No entanto, o fato de que tantos jovens estejam sendo assassinados por arma de fogo nos bairros periféricos da cidade do Agreste sergipano preocupa. A seccional da Ordem dos Advogados do Brasil (OAB) em Sergipe informou que para que eles possam começar a investigar esses casos, é necessário que haja uma denúncia à Comissão de Direitos Humanos ou à Comissão da Criança e do Adolescente.
Mas no que depender de familiares ouvidos pela reportagem, essas denúncias nunca serão apresentadas. O que mais se ouve é que ninguém quer levar o assunto adiante por medo de represálias.
LEI DO SILÊNCIO
“É melhor que ninguém aqui se manifeste. Esse pessoal é muito perigoso. Eles matam mesmo”, diz uma fonte que a reportagem buscou para facilitar o acesso aos familiares. Tanto ela como os parentes que foram ouvidos só falaram com uma condição: absoluto anonimato.
“Ele tava andando com uma turma da pesada já havia um bom tempo. E a gente, em casa, sentia que ele tava consumindo drogas também. Mas como ele era muito calado, não respondia nada quando a gente perguntava. Aí deu nisso”, disse a mãe de um dos assassinados.

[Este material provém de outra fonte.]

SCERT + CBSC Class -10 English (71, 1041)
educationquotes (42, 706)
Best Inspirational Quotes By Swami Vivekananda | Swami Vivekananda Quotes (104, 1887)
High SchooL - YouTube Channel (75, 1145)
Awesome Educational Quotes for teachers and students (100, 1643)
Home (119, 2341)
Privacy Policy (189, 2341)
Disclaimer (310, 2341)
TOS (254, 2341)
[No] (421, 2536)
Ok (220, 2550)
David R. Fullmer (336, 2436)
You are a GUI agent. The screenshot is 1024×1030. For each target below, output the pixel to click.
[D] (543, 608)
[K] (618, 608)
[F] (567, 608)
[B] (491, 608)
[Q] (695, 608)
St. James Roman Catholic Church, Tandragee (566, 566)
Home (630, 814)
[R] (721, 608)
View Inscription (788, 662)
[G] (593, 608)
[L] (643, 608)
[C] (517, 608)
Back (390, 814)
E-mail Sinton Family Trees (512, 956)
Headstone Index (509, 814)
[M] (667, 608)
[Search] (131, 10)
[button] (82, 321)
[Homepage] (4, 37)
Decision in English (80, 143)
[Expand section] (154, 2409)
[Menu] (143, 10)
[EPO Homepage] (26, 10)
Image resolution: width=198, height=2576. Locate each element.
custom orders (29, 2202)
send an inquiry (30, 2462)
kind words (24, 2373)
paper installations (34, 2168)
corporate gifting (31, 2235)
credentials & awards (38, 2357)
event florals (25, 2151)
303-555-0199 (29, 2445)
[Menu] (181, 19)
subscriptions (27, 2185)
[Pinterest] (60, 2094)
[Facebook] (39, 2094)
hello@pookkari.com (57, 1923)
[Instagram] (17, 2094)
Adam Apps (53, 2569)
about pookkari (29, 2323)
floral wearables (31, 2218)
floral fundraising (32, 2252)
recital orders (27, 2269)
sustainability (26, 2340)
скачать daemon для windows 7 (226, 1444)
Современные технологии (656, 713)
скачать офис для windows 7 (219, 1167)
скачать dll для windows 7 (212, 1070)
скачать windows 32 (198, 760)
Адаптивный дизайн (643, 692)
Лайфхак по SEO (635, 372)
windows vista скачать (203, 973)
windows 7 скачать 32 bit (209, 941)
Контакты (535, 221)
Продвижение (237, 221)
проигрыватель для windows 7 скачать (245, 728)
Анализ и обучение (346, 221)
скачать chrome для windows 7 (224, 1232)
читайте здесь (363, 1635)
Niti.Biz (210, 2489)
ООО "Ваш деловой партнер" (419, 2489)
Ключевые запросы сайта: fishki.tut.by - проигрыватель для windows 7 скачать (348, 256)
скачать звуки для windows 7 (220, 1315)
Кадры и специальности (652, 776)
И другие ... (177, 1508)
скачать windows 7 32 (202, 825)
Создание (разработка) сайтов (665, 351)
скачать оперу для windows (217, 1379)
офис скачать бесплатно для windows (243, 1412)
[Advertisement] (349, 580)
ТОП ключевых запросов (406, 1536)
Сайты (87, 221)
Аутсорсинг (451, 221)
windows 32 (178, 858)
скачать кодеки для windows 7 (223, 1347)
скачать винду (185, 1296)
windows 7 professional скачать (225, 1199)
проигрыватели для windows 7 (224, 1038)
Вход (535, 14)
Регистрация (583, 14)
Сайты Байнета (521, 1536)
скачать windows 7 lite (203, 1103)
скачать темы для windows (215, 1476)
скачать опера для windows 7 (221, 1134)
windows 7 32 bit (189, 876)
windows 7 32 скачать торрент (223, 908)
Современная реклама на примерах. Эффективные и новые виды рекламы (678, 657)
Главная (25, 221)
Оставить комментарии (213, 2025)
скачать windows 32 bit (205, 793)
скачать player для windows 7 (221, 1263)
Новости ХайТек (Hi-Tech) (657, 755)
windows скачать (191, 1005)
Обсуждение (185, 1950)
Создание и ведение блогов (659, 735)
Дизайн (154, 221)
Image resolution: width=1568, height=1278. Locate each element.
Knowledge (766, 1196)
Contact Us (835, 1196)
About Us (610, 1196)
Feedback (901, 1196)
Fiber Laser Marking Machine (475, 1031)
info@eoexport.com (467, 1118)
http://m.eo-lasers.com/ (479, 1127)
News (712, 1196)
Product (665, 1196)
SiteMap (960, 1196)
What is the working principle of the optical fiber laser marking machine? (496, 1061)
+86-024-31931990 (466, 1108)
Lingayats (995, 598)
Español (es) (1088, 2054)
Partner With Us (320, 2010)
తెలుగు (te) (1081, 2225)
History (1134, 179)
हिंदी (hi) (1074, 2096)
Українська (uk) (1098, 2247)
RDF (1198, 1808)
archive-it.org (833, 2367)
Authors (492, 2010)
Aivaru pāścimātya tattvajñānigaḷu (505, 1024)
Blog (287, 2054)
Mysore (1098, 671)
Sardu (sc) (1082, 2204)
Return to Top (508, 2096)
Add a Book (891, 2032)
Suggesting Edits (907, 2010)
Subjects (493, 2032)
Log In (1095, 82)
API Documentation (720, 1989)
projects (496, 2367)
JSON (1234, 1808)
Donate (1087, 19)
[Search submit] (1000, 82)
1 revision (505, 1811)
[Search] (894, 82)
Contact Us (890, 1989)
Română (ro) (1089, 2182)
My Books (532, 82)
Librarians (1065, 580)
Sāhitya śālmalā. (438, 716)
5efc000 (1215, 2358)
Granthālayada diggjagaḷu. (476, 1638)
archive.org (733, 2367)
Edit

Já um tio de uma das vítimas levanta uma questão que pode ser a linha de investigação que está sendo seguida pela polícia no inquérito mantido sob sigilo, ao menos até o momento.
“É uma briga de quadrilha. Tem uns bandidos que saem pegando esses meninos, oferecem tudo, se fingem de amigos, daí bota (sic) eles pra traficar, pra roubar. E o fim, infelizmente, é esse mesmo: a morte”. Esse mesmo tio diz que o sobrinho vivia se “gabando”. “Só falava em dinheiro, em arma, em mostrar quem manda, essas coisas. É uma pena, mas ele mesmo que procurou esse caminho”, vaticina.
REDUÇÃO DA MAIORIDADE
O fato de que dois dos jovens assassinados este ano em Itabaiana terem passagens pela polícia reacende o debate sobre a redução da maioridade penal. Para o presidente da Comissão de Direitos Humanos da OAB, Robson Barros, a redução da maioridade penal não resolveria o problema da violência juvenil. Segundo ele, a principal causa dessa violência é a ausência de políticas públicas sociais, como lazer e cultura, incentivo à prática de esportes com destaque para a educação.
“A redução da maioridade penal é um erro gravíssimo. O caminho mais contundente é investir na educação de qualidade, boas políticas públicas sociais que cumpram seu objetivo de criar bons cidadãos para o futuro. Cabe ao poder público cumprir o que rege a nossa Constituição Federal, colocando em prática suas definições”, comenta.
Já o deputado federal André Moura (PSC), relator da comissão que analisou a redução da maioridade penal e autor do texto que foi aprovado na Câmara dos Deputados e segue para votação no Senado, pensa de maneira absolutamente contrária. “Então o que vai resolver é medida socioeducativa? Façam-me o favor. Elas já são aplicadas há tantos anos e nada de resolver. O problema só faz piorar. Na minha opinião, bandido tem que ser tratado como bandido, independentemente da idade”.
André Moura vai além. Na opinião dele, com a maioridade reduzida os bandidos adultos perderão essa “mão de obra” do crime. “Hoje é assim: eles “recrutam” esses jovens para o crime, através de promessas de ganhos fáceis, de poder. E se um deles é pego pela polícia, passa 90, 120 dias, cumprindo as medidas socioeducativas e é solto. E volta para o crime. É um círculo vicioso que ameaça a sociedade como um todo”, diz André.
Na sua análise, o parlamentar ainda pondera que a redução da maioridade penal pode ser a salvação desses mesmos jovens. “Além deles não terem mais a impunidade como um troféu para os crimes que cometam, quando eles estiverem presos, o Estado terá que dar garantia de vida a eles. Nesses casos que você reporta nessa matéria, pelos menos dois, que tiveram passagem pela polícia, se estivessem presos, poderiam ainda estar vivos”, finaliza André Moura.